TASK REQUIREMENTS -
Using the data below, return the stretch from the line that contains "Screen dimensions: 947x614" through the line that contains "You are a computer-use agent. The image size is (960, 768).", both included, exactly as it stands and nothing beyond it.
────────────────────────────────────────
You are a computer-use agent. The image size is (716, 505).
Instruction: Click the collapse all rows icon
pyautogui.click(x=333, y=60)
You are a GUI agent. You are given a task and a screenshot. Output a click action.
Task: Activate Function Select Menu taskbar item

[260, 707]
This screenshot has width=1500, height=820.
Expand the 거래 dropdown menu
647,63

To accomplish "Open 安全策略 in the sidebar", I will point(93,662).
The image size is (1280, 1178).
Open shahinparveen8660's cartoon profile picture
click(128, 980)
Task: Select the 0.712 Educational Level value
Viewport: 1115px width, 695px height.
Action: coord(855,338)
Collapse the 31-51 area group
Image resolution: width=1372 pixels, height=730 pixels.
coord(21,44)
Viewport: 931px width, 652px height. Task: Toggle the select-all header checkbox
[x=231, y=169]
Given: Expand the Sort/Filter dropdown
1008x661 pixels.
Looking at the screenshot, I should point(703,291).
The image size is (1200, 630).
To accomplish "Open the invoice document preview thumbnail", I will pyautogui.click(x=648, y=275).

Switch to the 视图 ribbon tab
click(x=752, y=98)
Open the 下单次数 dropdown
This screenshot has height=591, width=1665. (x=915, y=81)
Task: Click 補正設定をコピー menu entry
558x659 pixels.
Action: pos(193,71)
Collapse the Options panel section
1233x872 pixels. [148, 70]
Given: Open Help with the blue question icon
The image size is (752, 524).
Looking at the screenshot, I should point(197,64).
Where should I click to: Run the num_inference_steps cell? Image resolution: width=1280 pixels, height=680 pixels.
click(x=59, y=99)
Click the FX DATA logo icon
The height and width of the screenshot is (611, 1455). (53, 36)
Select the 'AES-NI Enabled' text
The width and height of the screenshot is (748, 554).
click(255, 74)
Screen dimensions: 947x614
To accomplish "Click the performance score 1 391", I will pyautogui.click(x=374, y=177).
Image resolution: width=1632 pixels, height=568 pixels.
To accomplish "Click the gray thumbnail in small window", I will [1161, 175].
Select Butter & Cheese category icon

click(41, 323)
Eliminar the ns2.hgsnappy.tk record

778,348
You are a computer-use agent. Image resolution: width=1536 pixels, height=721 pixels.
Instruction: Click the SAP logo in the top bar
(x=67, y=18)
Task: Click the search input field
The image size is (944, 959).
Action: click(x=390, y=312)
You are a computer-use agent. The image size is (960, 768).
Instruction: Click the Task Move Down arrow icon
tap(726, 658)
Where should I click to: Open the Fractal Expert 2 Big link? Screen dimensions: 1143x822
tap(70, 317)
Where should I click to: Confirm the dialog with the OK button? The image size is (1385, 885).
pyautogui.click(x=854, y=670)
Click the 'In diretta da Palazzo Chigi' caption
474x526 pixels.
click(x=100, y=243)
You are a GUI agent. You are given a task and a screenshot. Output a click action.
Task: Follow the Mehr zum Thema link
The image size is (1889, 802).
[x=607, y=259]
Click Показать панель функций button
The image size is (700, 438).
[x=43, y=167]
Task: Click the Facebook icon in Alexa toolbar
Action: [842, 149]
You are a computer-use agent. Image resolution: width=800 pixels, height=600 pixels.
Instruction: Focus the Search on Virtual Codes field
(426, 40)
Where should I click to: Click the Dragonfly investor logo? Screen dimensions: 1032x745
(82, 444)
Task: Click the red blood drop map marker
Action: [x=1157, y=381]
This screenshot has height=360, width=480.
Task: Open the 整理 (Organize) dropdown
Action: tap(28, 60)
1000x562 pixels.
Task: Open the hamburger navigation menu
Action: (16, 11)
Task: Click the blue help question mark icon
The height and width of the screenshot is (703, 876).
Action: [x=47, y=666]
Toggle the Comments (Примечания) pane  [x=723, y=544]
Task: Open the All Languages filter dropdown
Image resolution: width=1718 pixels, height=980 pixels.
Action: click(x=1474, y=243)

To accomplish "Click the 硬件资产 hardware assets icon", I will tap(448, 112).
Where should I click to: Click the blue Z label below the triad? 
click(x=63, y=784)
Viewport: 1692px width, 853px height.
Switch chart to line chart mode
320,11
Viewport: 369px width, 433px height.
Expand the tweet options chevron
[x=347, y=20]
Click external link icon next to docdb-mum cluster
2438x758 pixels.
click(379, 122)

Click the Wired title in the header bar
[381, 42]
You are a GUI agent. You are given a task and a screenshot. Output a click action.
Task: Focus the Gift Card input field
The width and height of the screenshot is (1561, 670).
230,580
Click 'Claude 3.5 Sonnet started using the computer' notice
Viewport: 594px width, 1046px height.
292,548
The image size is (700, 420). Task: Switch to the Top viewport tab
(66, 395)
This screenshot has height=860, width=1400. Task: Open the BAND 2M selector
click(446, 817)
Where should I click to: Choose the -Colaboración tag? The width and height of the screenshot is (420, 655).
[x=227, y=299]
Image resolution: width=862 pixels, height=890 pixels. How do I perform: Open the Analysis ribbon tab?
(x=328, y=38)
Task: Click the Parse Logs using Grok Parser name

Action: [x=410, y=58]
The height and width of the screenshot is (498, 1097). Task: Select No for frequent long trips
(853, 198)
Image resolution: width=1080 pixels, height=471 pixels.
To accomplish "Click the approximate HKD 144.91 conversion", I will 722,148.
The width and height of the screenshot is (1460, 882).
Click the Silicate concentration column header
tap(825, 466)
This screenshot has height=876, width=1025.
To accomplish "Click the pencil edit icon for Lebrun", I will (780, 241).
────────────────────────────────────────
EXERCISE OUTPUT -
Screen dimensions: 947x614
To accomplish "Click the performance score 1 391", I will pyautogui.click(x=374, y=177).
Image resolution: width=1632 pixels, height=568 pixels.
To accomplish "Click the gray thumbnail in small window", I will [1161, 175].
Select Butter & Cheese category icon

click(41, 323)
Eliminar the ns2.hgsnappy.tk record

778,348
You are a computer-use agent. Image resolution: width=1536 pixels, height=721 pixels.
Instruction: Click the SAP logo in the top bar
(x=67, y=18)
Task: Click the search input field
The image size is (944, 959).
Action: click(x=390, y=312)
You are a computer-use agent. The image size is (960, 768).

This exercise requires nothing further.